If I do not become a better person or experience a closer relationship with God then it is better for me refrain from fasting and abstinence.

Sunday, February 06, 2005

Riding The Wave

Till this point in my life, everything has come effortlessly to me. I've never had to work to pay my way through anything, I've never struggled with academics, and I've had the most amazing support system of family and friends.

Having hardly faced any major obstacles, I am now blown over by the wave of change that has violently invaded my perfect world. I have never faced such an enemy, for truly one that causes such disruption can only be an enemy. Full of hate it swallows me into a whirlpool of confusion and sorrow. And it leaves me desperately reaching out for that serene, familiar world that I love so much.
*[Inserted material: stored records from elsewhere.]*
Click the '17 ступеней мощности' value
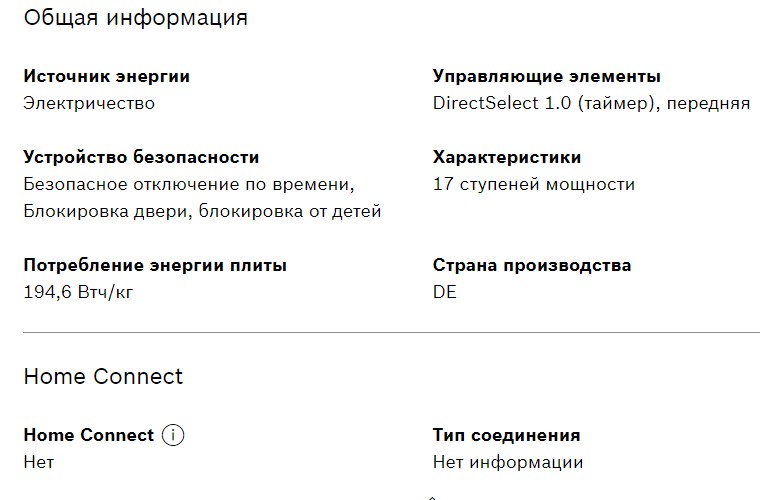The height and width of the screenshot is (500, 760). click(533, 184)
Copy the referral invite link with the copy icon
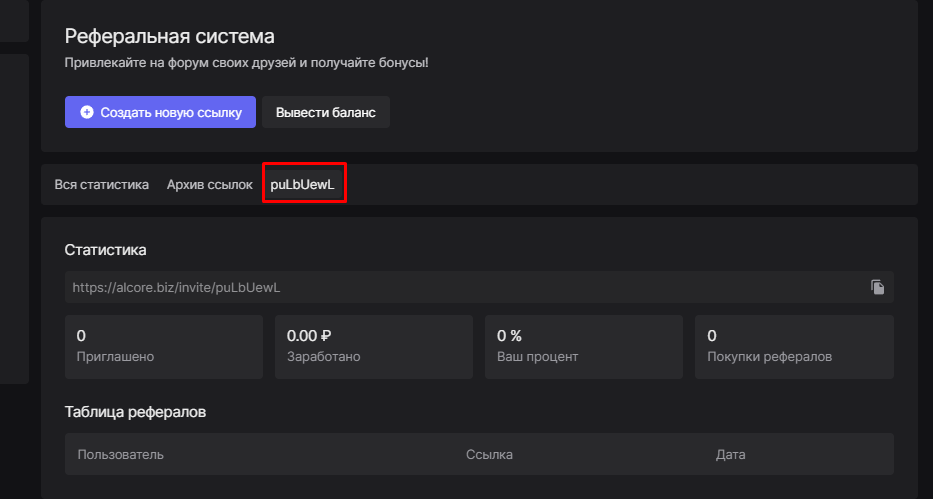Screen dimensions: 933x499 877,287
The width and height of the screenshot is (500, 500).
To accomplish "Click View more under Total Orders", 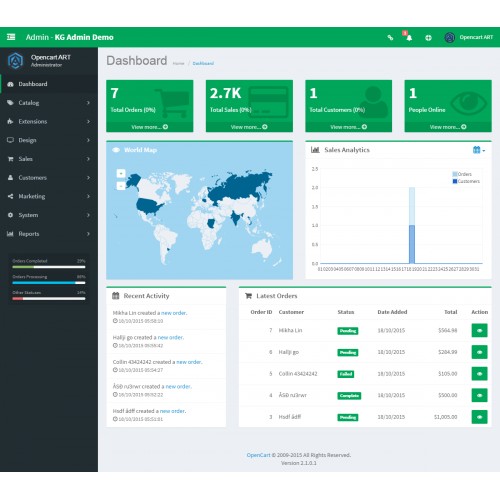I will tap(150, 127).
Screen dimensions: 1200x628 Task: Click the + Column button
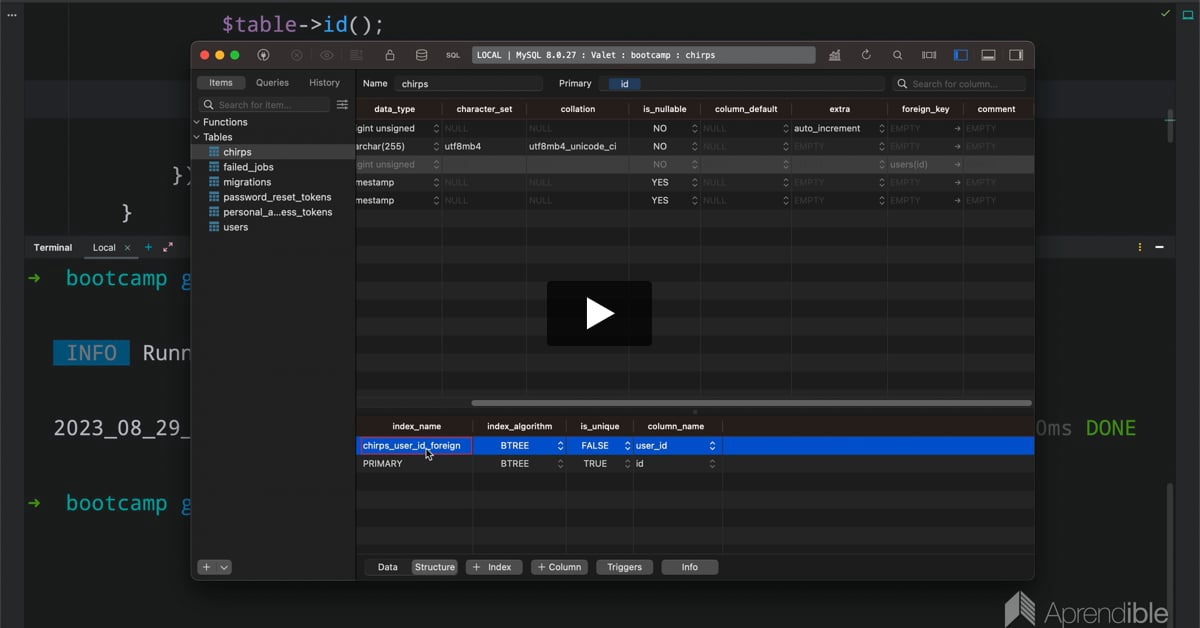point(559,567)
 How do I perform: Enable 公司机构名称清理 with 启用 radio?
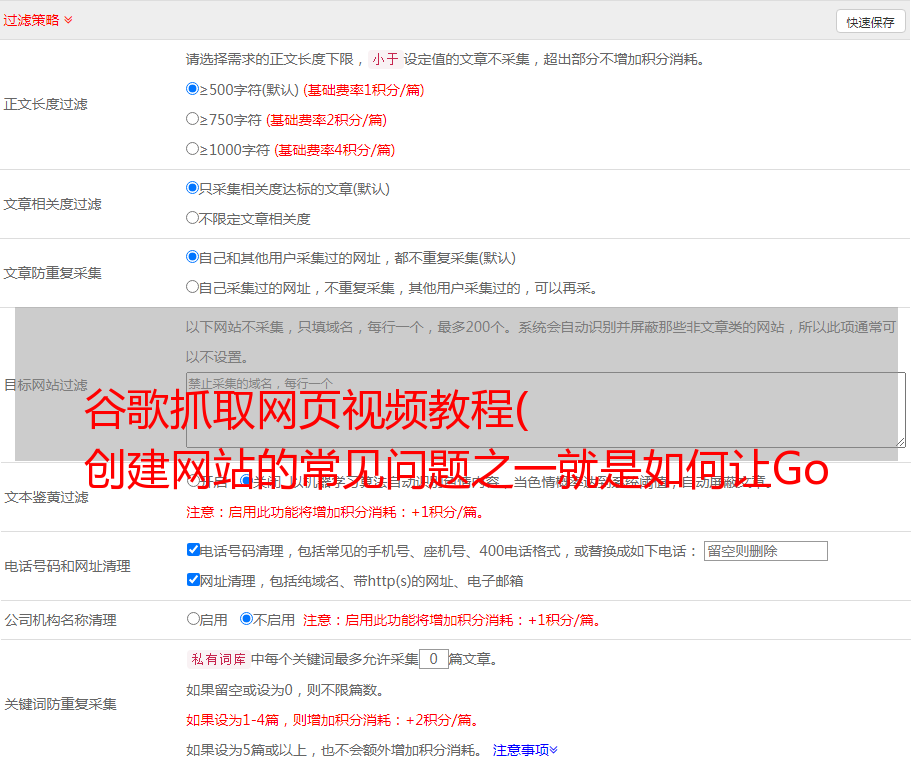tap(193, 619)
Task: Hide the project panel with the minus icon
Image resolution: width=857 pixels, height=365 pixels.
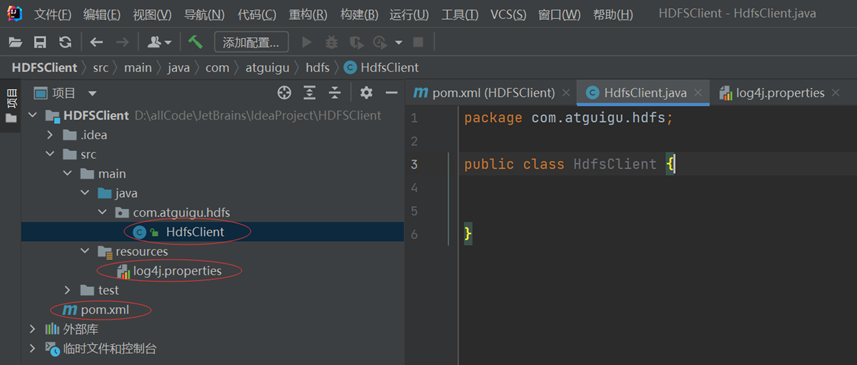Action: (391, 93)
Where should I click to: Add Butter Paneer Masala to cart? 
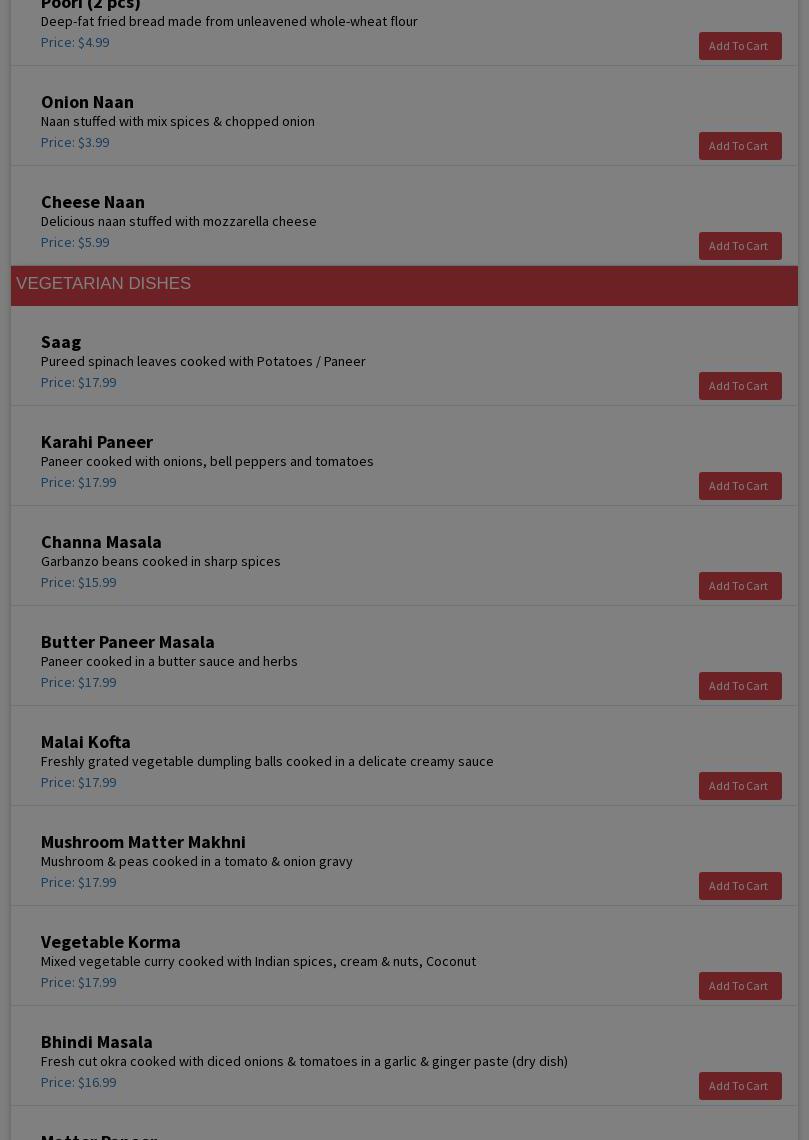click(x=739, y=686)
But it is said, 'If you cant beat 'em, join em.' So rather than oppose it, it is time to ride the wave of change.

A 'Little' Drama

A very wise friend of mine excused me from a tantrum that I threw by telling me that a little drama is good to make life a little more interesting.
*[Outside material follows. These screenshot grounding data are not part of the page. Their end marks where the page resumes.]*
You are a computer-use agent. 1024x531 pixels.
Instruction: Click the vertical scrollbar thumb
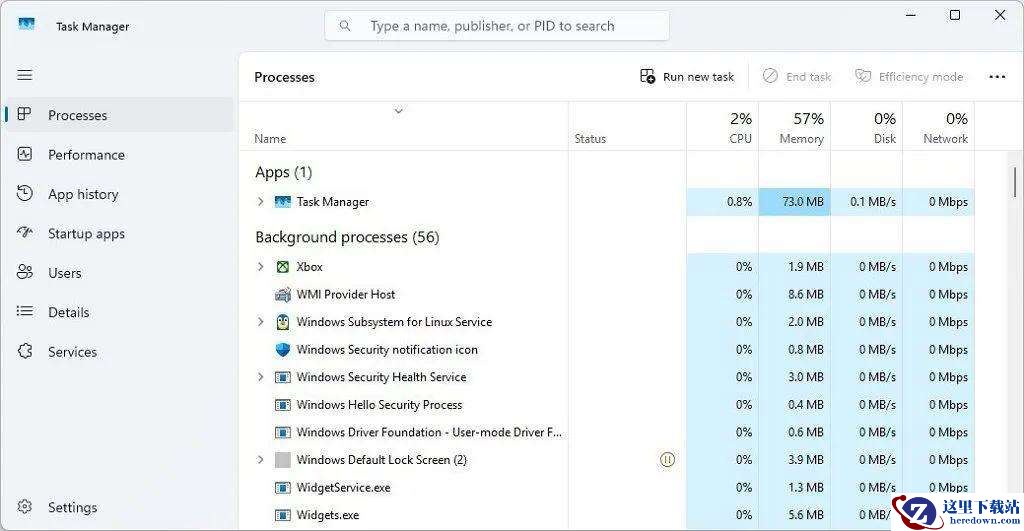click(x=1016, y=183)
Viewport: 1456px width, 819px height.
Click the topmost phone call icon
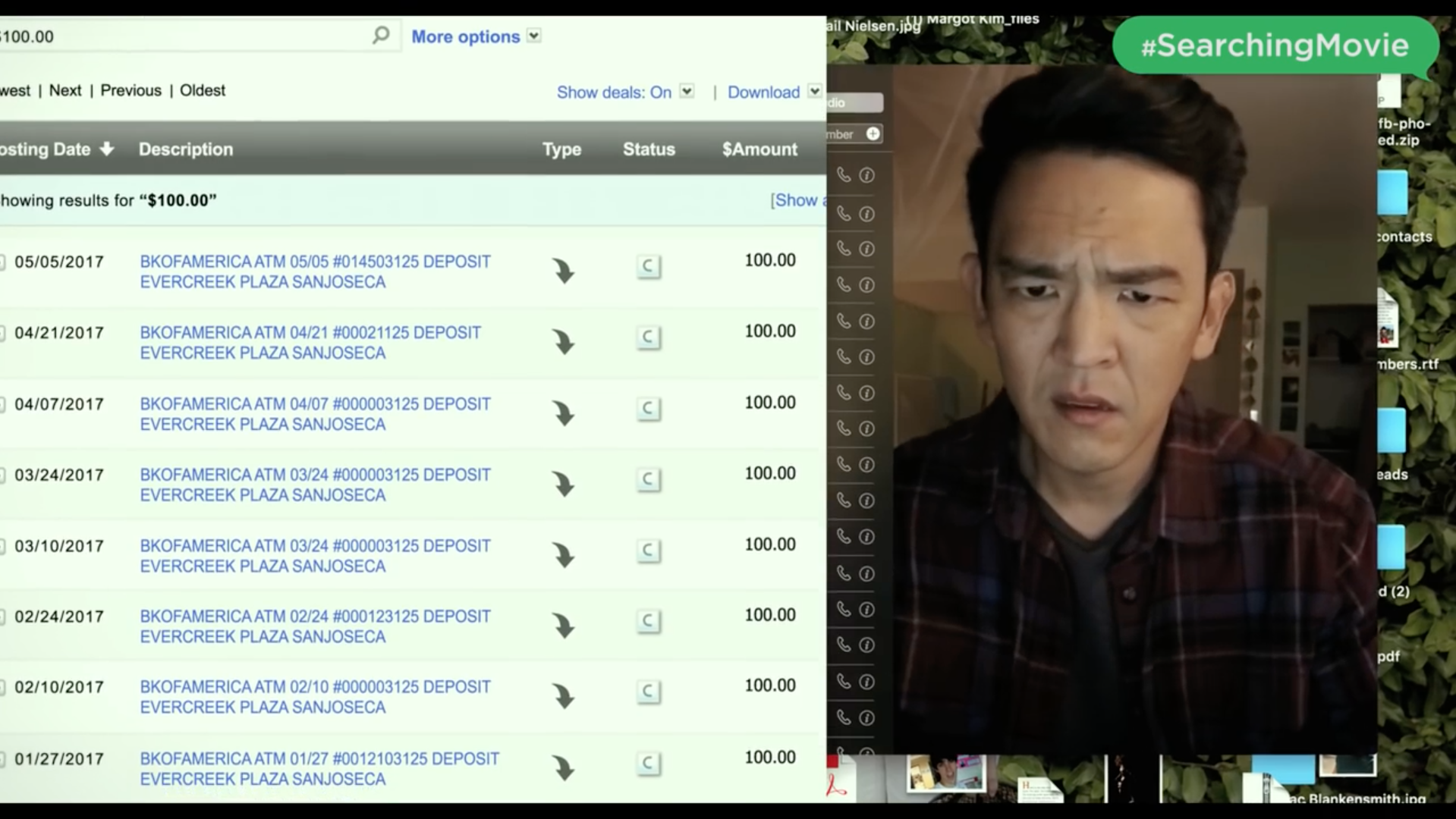844,175
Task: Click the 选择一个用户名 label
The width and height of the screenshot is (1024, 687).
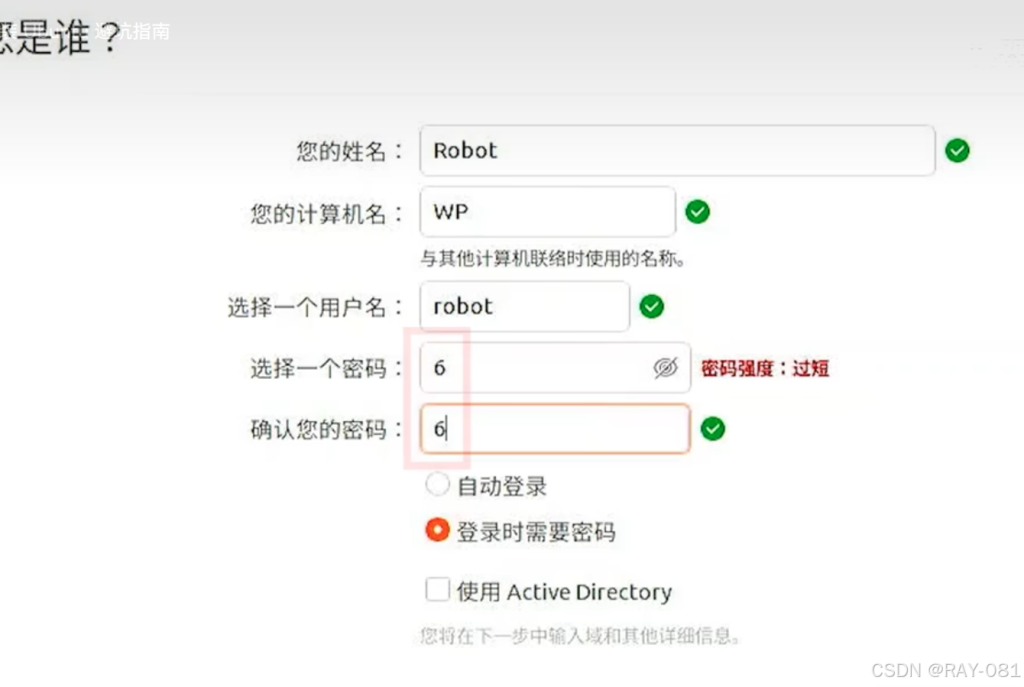Action: (315, 307)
I think I redefined the meaning of 'little.'

A Dream..

One of my many dreams is that one day I will be able to write and publish a book on my life!

Fighting The Friendship Battle

We all fight our own battles everyday. It may be in the classroom, or in the workplace, or even within the four walls of our homes. It may be competition between siblings, meeting a deadline, choosing between right and wrong.

A battle that I've been fighting for some time now is that of keeping in touch with 'old' friends. My Aunt's teasing voice, with a hint of seriouness hidden beneath the surface, comes to mind. She always said that the friends that I'm so attached to in High School will all eventually give up and walk they're own separate ways. Each time she said so, I'd protest ardently.

But with the passing of each day, I wonder if I'm fighting a losing battle...

Saturday, February 05, 2005

Conflict Of Interest

The priest's homily this Friday morning consisted of how each of us, in our own sphere of employment, can do that good deed, make a difference. He said that if we are shopkeepers, we must charge a price that is affordable, and if we are employers we must pay a good wage and provide good working conditions to our employees, and so on.

What his homily lacked, I feel, is that realistic touch. He failed to acknowledge that conflict of interest that occurs. Is it realistic for a businessman to provide immpecable working conditions, pay a good wage and then charge low prices to keep customers happy? A good wage, which can differ in its definition as it is a relative topic, is insatiable in nature. Low prices mean non-existant profits. Both, evidently, cannot be carried out.

This conflict of interest is what a business every day strives to balance.

And in such a manner must we, too, balance the stakeholders in our lives.